The Cambridge-based pharma giant said it would replace its existing Nasdaq listing of American Depositary Receipts (ADRs), a type of listing for trading overseas shares, with a direct listing of ordinary shares on the New York Stock Exchange in a bid to give it “the flexibility to access the broadest possible available pool of capital.”
Following implementation of the new scheme, dubbed the Harmonised Listing Structure, shareholders will be able to trade Astrazeneca shares across the London Stock Exchange, Nasdaq Stockholm and the New York Stock Exchange, in a downgrade of London’s role as the principal trading venue for its shares.
But the company has recommitted to the UK, adding that it would continue to be listed, headquartered in and tax resident in Britain. The announcement also puts to bed rumours that the pharma firm had been plotting to delist from London altogether.

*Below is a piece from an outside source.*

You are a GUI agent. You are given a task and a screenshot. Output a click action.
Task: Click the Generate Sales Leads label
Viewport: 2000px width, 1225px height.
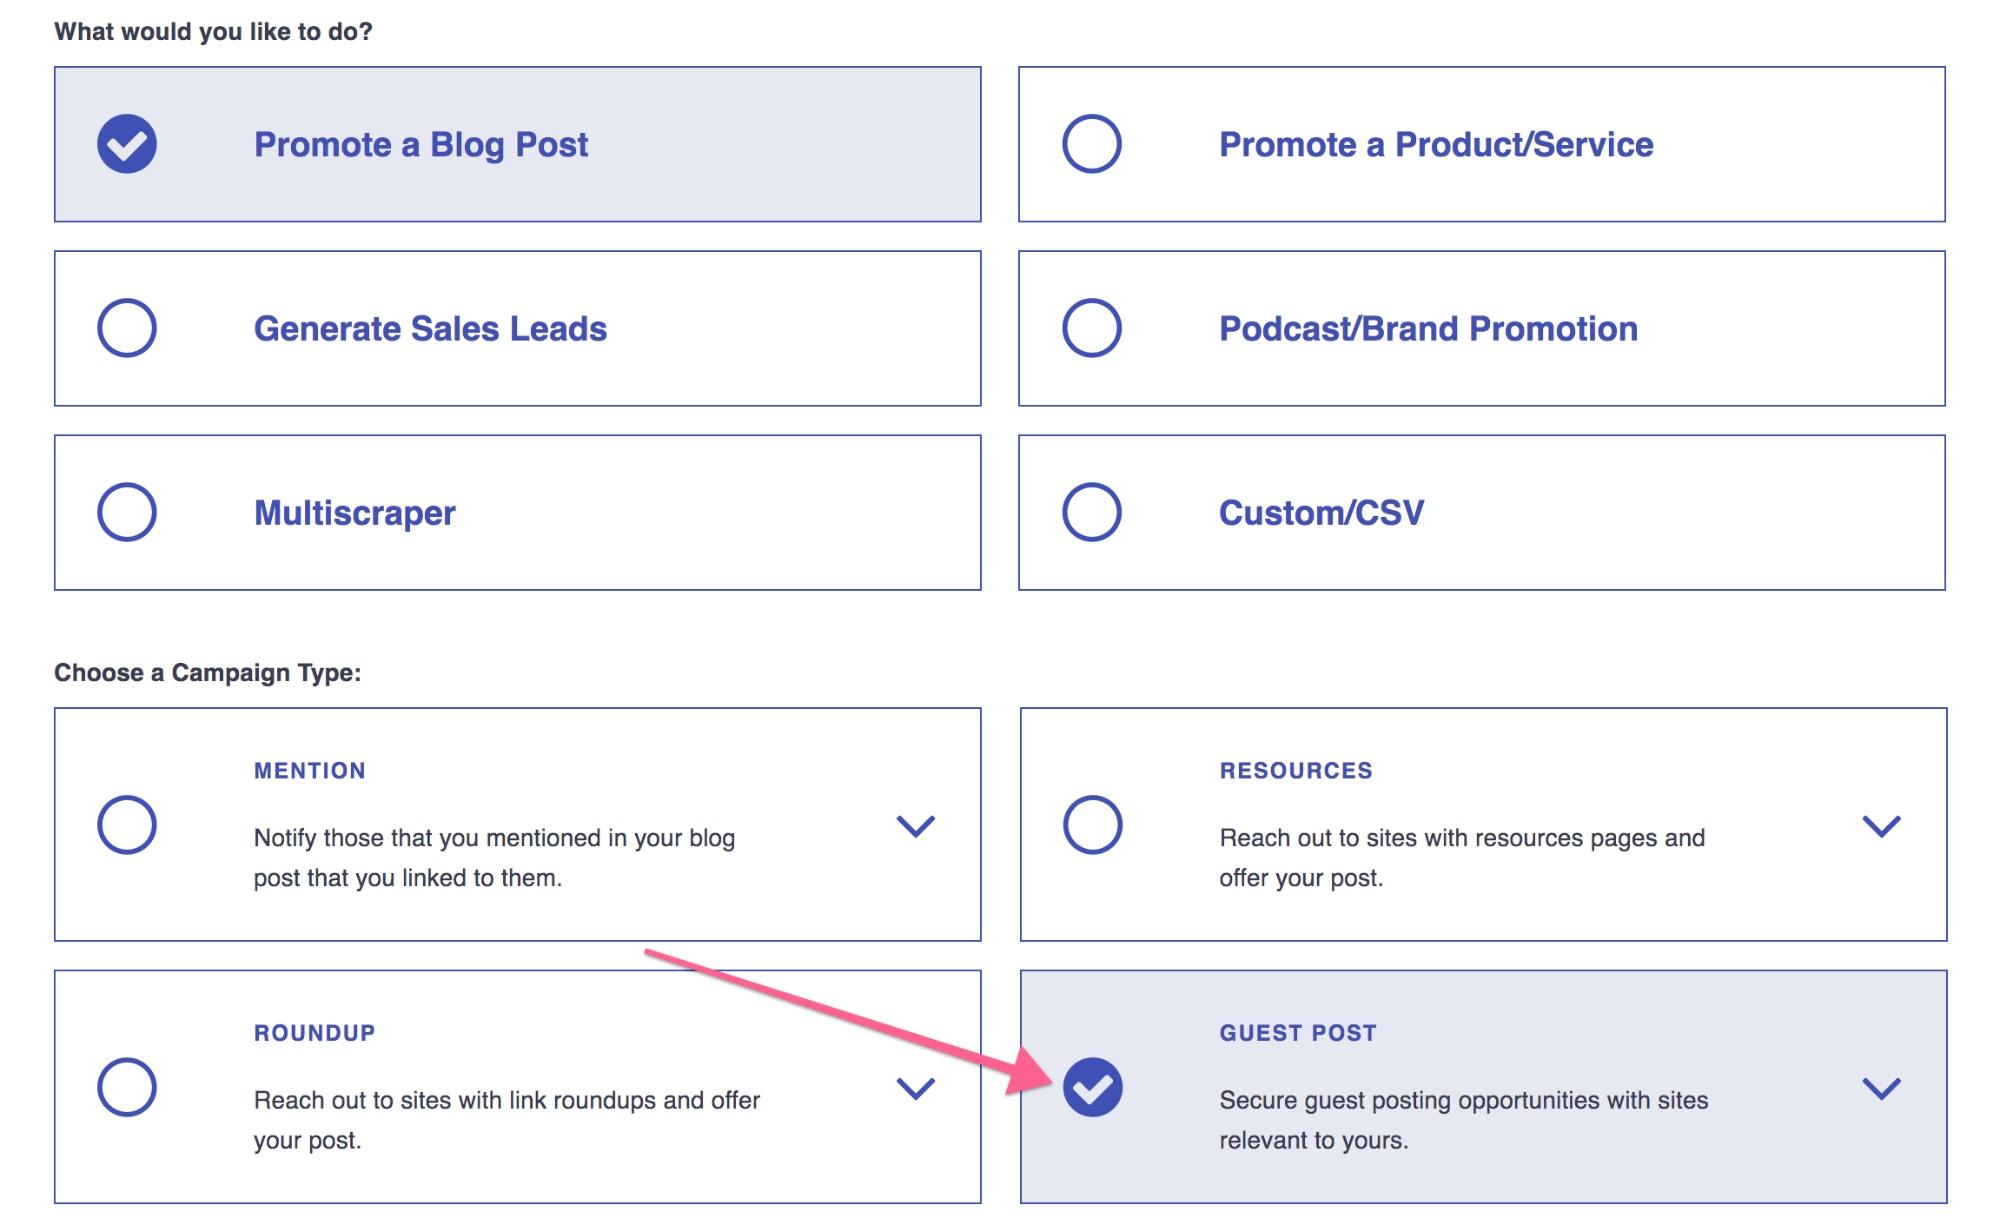[430, 329]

Astrazeneca chair Michel Demaré said: “Enabling a global listing structure will allow us to reach a broader mix of global investors and will make it even more attractive for all our shareholders to have the opportunity to participate in Astrazeneca’s exciting future.”
The move adds Astrazeneca to a growing number of UK firms that have pursued a US listing in search of improved liquidity and higher valuations. In June, £11bn London fintech Wise swapped London for New York as its primary listing venue, while in 2023, the Japanese owners of $150bn Cambridge-based semiconductor firm Arm, a former FTSE 100 constituent, opted to re-list the company in New York.
Neil Wilson, UK Investor Strategist at Saxo Bank, said Astrazeneca “wants to improve visibility and tap the deeper markets of the US while retaining its British and Swedish DNA.
“I think there is probably relief that it’s not pursuing a primary listing in New York, but the decision is hardly a ringing endorsement of London.
“It reflects the fundamental, structural issues in the UK for the largest globally-oriented stocks – the depth and liquidity of its capital markets is falling short of what’s on offer across the pond.”
Pivot to the US
The decision is the latest sign that Astrazeneca is eyeing the US as its fastest driver of growth in the coming years as the pharma firm pares back investment in the UK.
In July, the company unveiled plans to invest as much as $50bn in manufacturing and R&D in the US over the next five years.
The investment is set to include a new manufacturing facility in Virginia, its largest-ever single manufacturing investment, as well as manufacturing facilities for cell therapy in Rockville, Maryland and Tarzana, California, as well as a new R&D centre in Cambridge, Massachusetts.
Earlier this month, however, Astrazeneca paused a planned £200m expansion of its research site in Cambridge, while earlier this year it abandoned plans to invest £450 million in a vaccine plant in Merseyside.